So in my PDE course we started with a review of complex numbers and vector spaces to introduce us to fourier series. I have a few questions about this.
- I know 'big ell 2' and 'little el 2' are vector spaces. However I need a little bit more understanding on what these are. The lecture defined them ast $l^2 := e^n(m) = \begin{cases} 0 & \mbox{if } m \neq n \\ 1 & \mbox{if } m = 1 \end{cases} $ and $ L^2 := V=\{ f_x : [-\pi, \pi] \rightarrow \mathbb{C} | \frac{1}{2\pi}\int_{-\pi}^\pi {|f_x|^2 dx} < \infty \}$. Can you explain more about these vector spaces, why they are important, a wiki page, and basis why/how the basis are orthonormal and infinite dimensional.

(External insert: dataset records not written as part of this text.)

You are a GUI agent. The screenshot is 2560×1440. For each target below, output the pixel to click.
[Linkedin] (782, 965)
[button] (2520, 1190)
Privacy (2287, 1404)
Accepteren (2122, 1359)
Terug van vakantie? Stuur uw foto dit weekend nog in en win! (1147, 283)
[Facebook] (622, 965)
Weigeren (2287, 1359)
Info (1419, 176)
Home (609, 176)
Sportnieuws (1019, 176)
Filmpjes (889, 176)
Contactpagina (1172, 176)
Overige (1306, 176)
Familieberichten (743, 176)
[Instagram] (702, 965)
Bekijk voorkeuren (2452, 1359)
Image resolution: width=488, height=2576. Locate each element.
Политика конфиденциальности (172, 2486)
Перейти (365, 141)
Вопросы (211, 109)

- Since they(what is "they") are orthonormal $f_x$ from $L^2$ wraps "something" around the unit circle.$f_x $ is defined as $f_n(x) = e^{inx}$ and for every x, $|e^{inx}| = 1$
- Enough about them, lecture notes says Fourier series connects $L^2([-\pi,\pi])$ to $l^2(\mathbb{Z})$ using orthognal projection. I am very confused about this.
The reason I am asking here is that I can't find a good resource (pdf, wiki) that conects linear algebra to fourier series. Theres plenty of information on either subject but not for both.